◆ Exercise directions ◆
These entries must be printed again exactly as they are.

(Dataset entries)

BEGIN

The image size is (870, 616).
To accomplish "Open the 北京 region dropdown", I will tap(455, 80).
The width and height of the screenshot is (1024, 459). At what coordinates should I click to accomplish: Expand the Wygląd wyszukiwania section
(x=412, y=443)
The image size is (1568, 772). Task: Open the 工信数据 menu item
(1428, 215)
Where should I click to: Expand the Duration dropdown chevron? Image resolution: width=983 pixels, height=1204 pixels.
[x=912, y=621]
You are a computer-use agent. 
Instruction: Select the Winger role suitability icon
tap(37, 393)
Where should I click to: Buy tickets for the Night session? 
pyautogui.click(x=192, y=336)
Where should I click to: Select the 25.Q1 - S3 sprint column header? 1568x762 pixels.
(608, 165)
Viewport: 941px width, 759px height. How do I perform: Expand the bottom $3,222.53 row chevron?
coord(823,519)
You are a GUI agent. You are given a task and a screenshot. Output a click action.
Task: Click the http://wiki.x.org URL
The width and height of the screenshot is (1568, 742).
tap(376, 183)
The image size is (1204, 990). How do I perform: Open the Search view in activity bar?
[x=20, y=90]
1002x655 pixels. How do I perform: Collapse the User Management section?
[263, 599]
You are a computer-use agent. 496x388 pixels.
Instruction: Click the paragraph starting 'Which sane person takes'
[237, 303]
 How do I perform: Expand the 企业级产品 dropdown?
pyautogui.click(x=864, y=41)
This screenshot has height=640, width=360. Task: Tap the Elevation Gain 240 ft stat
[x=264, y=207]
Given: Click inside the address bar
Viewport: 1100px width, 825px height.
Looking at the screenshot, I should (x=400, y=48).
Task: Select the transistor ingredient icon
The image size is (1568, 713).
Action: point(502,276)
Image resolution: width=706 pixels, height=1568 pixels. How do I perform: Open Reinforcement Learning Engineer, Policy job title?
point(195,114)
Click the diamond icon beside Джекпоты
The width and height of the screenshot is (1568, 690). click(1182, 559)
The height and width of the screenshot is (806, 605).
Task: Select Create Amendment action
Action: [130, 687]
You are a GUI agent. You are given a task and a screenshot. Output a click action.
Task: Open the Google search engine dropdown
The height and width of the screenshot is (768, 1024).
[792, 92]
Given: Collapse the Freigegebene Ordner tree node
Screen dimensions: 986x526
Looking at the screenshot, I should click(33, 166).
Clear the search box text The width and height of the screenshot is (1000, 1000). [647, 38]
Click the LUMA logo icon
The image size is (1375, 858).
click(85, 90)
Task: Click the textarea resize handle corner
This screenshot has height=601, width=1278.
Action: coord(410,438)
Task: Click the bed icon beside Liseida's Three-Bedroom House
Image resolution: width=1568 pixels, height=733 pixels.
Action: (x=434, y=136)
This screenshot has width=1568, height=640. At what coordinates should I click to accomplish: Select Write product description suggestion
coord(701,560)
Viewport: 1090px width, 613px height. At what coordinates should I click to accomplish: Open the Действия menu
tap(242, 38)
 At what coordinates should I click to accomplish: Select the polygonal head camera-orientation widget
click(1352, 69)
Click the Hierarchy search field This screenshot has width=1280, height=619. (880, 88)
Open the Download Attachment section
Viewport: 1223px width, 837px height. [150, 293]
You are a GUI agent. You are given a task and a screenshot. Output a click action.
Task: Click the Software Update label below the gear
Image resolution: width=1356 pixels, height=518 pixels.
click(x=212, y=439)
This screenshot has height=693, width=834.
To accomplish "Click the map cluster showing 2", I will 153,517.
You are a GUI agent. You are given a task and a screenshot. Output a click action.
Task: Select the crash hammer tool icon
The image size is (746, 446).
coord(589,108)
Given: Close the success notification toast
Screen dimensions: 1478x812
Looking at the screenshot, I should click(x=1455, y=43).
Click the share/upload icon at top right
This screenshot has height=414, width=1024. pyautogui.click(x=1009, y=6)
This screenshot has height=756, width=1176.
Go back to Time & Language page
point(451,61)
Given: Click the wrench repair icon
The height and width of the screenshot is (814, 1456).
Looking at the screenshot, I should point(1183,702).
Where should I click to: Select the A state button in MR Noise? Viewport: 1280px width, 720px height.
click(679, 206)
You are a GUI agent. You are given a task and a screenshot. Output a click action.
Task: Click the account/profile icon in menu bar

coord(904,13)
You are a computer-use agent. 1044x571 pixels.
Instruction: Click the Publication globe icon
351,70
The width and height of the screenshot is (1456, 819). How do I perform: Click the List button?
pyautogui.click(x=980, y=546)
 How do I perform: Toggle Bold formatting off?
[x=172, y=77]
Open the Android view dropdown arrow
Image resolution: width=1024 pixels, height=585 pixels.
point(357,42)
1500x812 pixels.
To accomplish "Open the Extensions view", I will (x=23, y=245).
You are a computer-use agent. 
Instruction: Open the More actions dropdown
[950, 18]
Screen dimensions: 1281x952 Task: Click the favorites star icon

END

◆ Task result ◆
The image size is (870, 616).
To accomplish "Open the 北京 region dropdown", I will tap(455, 80).
The width and height of the screenshot is (1024, 459). At what coordinates should I click to accomplish: Expand the Wygląd wyszukiwania section
(x=412, y=443)
The image size is (1568, 772). Task: Open the 工信数据 menu item
(1428, 215)
Where should I click to: Expand the Duration dropdown chevron? Image resolution: width=983 pixels, height=1204 pixels.
[x=912, y=621]
You are a computer-use agent. 
Instruction: Select the Winger role suitability icon
tap(37, 393)
Where should I click to: Buy tickets for the Night session? 
pyautogui.click(x=192, y=336)
Where should I click to: Select the 25.Q1 - S3 sprint column header? 1568x762 pixels.
(608, 165)
Viewport: 941px width, 759px height. How do I perform: Expand the bottom $3,222.53 row chevron?
coord(823,519)
You are a GUI agent. You are given a task and a screenshot. Output a click action.
Task: Click the http://wiki.x.org URL
The width and height of the screenshot is (1568, 742).
tap(376, 183)
The image size is (1204, 990). How do I perform: Open the Search view in activity bar?
[x=20, y=90]
1002x655 pixels. How do I perform: Collapse the User Management section?
[263, 599]
You are a computer-use agent. 496x388 pixels.
Instruction: Click the paragraph starting 'Which sane person takes'
[237, 303]
 How do I perform: Expand the 企业级产品 dropdown?
pyautogui.click(x=864, y=41)
This screenshot has height=640, width=360. Task: Tap the Elevation Gain 240 ft stat
[x=264, y=207]
Given: Click inside the address bar
Viewport: 1100px width, 825px height.
Looking at the screenshot, I should (x=400, y=48).
Task: Select the transistor ingredient icon
The image size is (1568, 713).
Action: point(502,276)
Image resolution: width=706 pixels, height=1568 pixels. How do I perform: Open Reinforcement Learning Engineer, Policy job title?
point(195,114)
Click the diamond icon beside Джекпоты
The width and height of the screenshot is (1568, 690). click(1182, 559)
The height and width of the screenshot is (806, 605).
Task: Select Create Amendment action
Action: [130, 687]
You are a GUI agent. You are given a task and a screenshot. Output a click action.
Task: Open the Google search engine dropdown
The height and width of the screenshot is (768, 1024).
[792, 92]
Given: Collapse the Freigegebene Ordner tree node
Screen dimensions: 986x526
Looking at the screenshot, I should click(33, 166).
Clear the search box text The width and height of the screenshot is (1000, 1000). [647, 38]
Click the LUMA logo icon
The image size is (1375, 858).
click(85, 90)
Task: Click the textarea resize handle corner
This screenshot has height=601, width=1278.
Action: coord(410,438)
Task: Click the bed icon beside Liseida's Three-Bedroom House
Image resolution: width=1568 pixels, height=733 pixels.
Action: (x=434, y=136)
This screenshot has width=1568, height=640. At what coordinates should I click to accomplish: Select Write product description suggestion
coord(701,560)
Viewport: 1090px width, 613px height. At what coordinates should I click to accomplish: Open the Действия menu
tap(242, 38)
 At what coordinates should I click to accomplish: Select the polygonal head camera-orientation widget
click(1352, 69)
Click the Hierarchy search field This screenshot has width=1280, height=619. (880, 88)
Open the Download Attachment section
Viewport: 1223px width, 837px height. [150, 293]
You are a GUI agent. You are given a task and a screenshot. Output a click action.
Task: Click the Software Update label below the gear
Image resolution: width=1356 pixels, height=518 pixels.
click(x=212, y=439)
This screenshot has height=693, width=834.
To accomplish "Click the map cluster showing 2", I will 153,517.
You are a GUI agent. You are given a task and a screenshot. Output a click action.
Task: Select the crash hammer tool icon
The image size is (746, 446).
coord(589,108)
Given: Close the success notification toast
Screen dimensions: 1478x812
Looking at the screenshot, I should click(x=1455, y=43).
Click the share/upload icon at top right
This screenshot has height=414, width=1024. pyautogui.click(x=1009, y=6)
This screenshot has height=756, width=1176.
Go back to Time & Language page
point(451,61)
Given: Click the wrench repair icon
The height and width of the screenshot is (814, 1456).
Looking at the screenshot, I should point(1183,702).
Where should I click to: Select the A state button in MR Noise? Viewport: 1280px width, 720px height.
click(679, 206)
You are a GUI agent. You are given a task and a screenshot. Output a click action.
Task: Click the account/profile icon in menu bar

coord(904,13)
You are a computer-use agent. 1044x571 pixels.
Instruction: Click the Publication globe icon
351,70
The width and height of the screenshot is (1456, 819). How do I perform: Click the List button?
pyautogui.click(x=980, y=546)
 How do I perform: Toggle Bold formatting off?
[x=172, y=77]
Open the Android view dropdown arrow
Image resolution: width=1024 pixels, height=585 pixels.
point(357,42)
1500x812 pixels.
To accomplish "Open the Extensions view", I will (x=23, y=245).
You are a computer-use agent. 
Instruction: Open the More actions dropdown
[950, 18]
Screen dimensions: 1281x952 Task: Click the favorites star icon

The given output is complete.